# Hammering 16" Crappies



## 74chrysler (Apr 9, 2008)




----------



## tkperch (Oct 14, 2014)

Where were you fishing?


----------



## FISHAHOLIC85 (Apr 22, 2011)

If that doesn't get yuh amped up, I dont know what will! Wonder where he's fishin?!


----------



## Erieangler51 (Sep 24, 2012)

tkperch said:


> Where were you fishing?



The guy in videos name is Arron weibe From Ontario. Not 74chrysler. He most likely is fishing a small Canadian Shield lake with average fish 14"+.... All the uncut angling videos with crappie segments show huge fish... Most shows are filmed on the Ontario side of lake of the woods. 


Sent from my iPhone using Ohub Campfire


----------



## hunt4smallies (Feb 4, 2009)

Think it was the foot...yesterday


----------



## Erieangler51 (Sep 24, 2012)

Last year maybe not this year lol... It was skeeter


Sent from my iPhone using Ohub Campfire


----------



## linebacker43 (Aug 3, 2009)

Man I shouldn't have watched that video while on lunch break at work! A lot of staring off into space day dreaming this afternoon!

● Dataset content
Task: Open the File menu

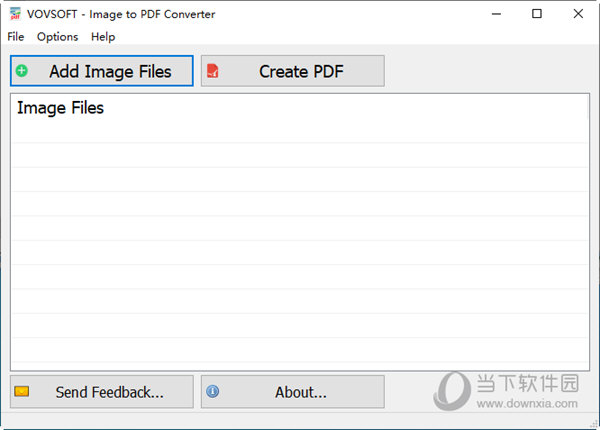Action: point(16,37)
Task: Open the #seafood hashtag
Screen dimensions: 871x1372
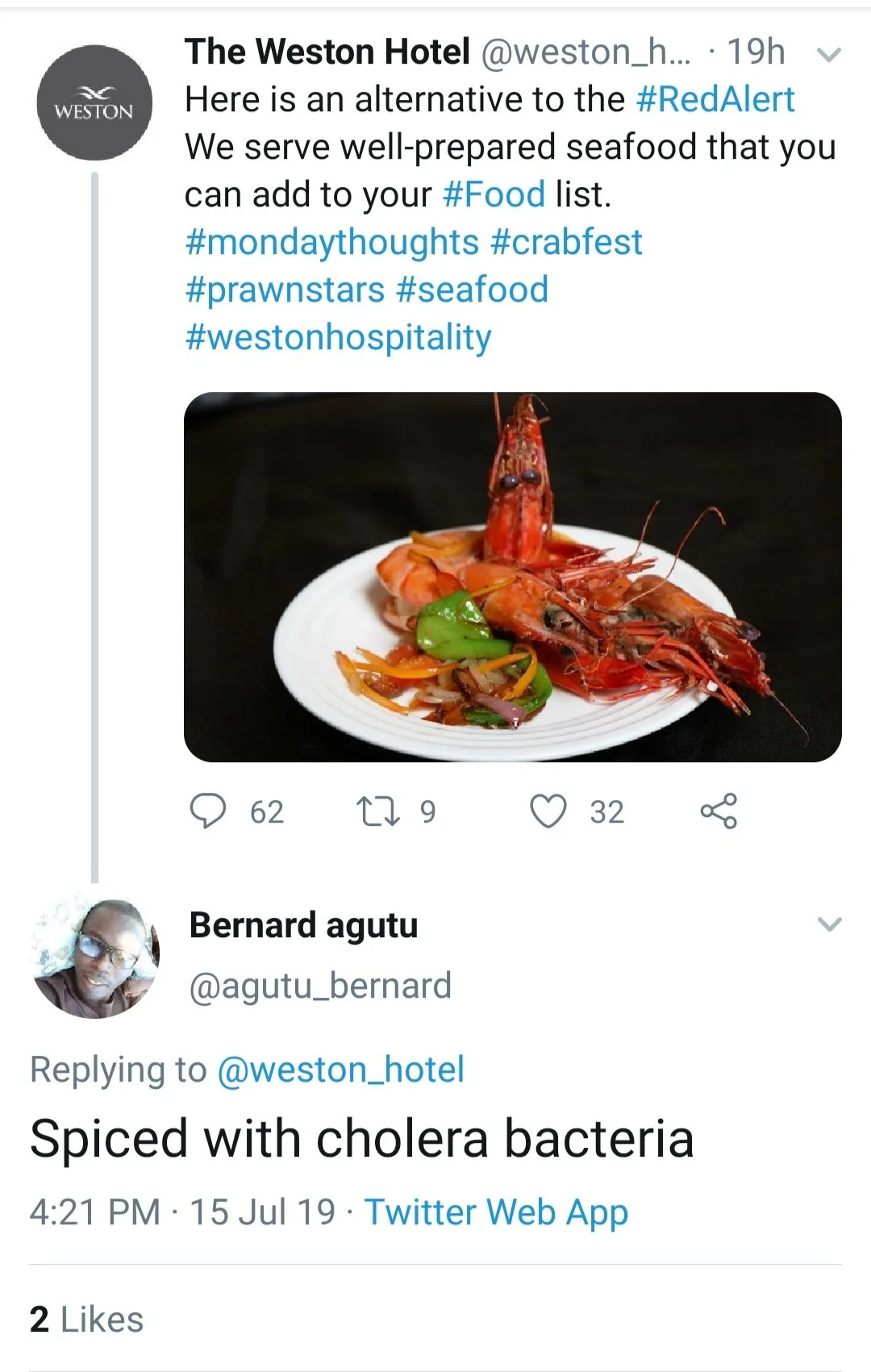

● What is asked
A. Name every user who posts in the crappie fishing thread, listing each name only once.
B. Pick up the crappie fishing thread after its last post and carry it on.
The material has no connection to the crappie fishing thread.

● Exercise answers
A. 74chrysler, tkperch, FISHAHOLIC85, Erieangler51, hunt4smallies, linebacker43

B.
Sent from my iPhone using Ohub Campfire


----------



## 74chrysler (Apr 9, 2008)

I wish that was me, this guy has some pretty good videos on YouTube. 


Sent from my iPhone using Ohub Campfire


----------



## laynhardwood (Dec 27, 2009)

That kid has a lot of walleye videos on you tube also. 


Sent from my iPhone using Ohub Campfire


----------



## revpilot (Feb 10, 2009)

That looks like the winners bucket from Mille Lacs, 32 crappie, 32.44lbs from two weeks ago


----------



## hunt4smallies (Feb 4, 2009)

Alright,ya guys caught me,it was actually me at Mogadore last week...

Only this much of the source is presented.